▶ [Collected data]:
########
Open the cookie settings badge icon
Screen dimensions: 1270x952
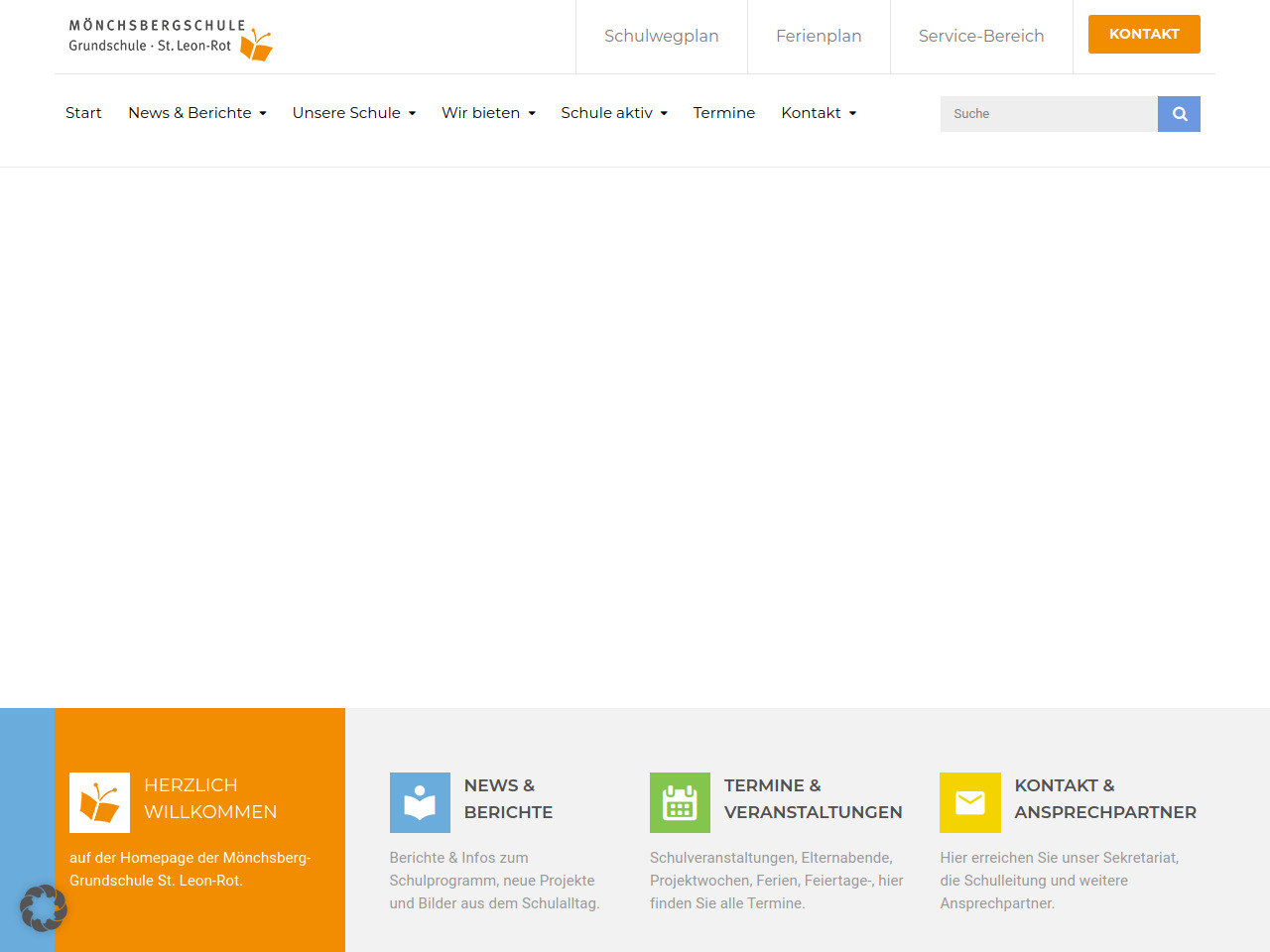(x=44, y=908)
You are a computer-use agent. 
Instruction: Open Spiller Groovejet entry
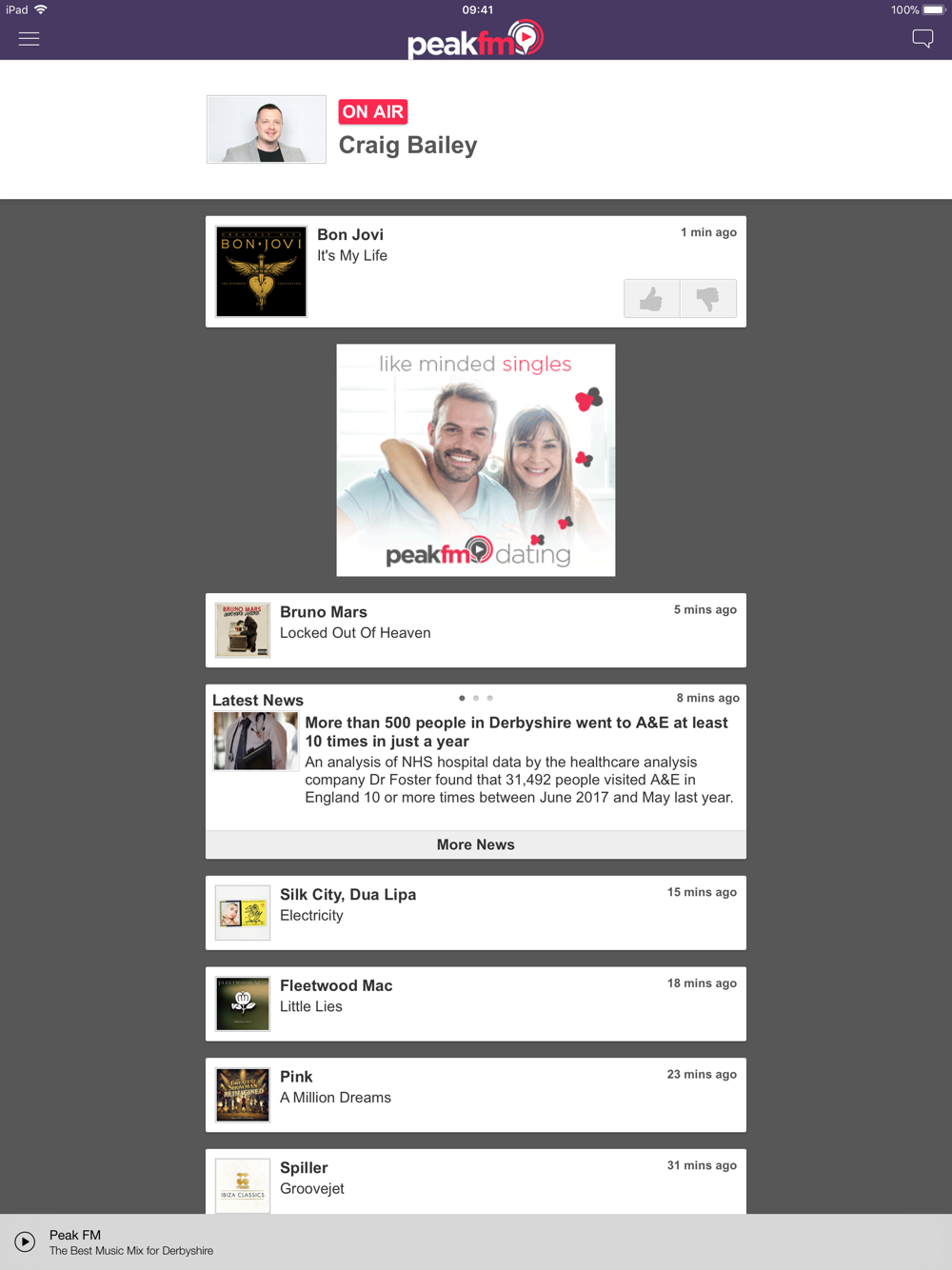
########
▶ [What is required]:
With the images excluded, all entries are to be given again exactly.

▶ [Problem solution]:
Open the cookie settings badge icon
Screen dimensions: 1270x952
(x=44, y=908)
You are a computer-use agent. 
Instruction: Open Spiller Groovejet entry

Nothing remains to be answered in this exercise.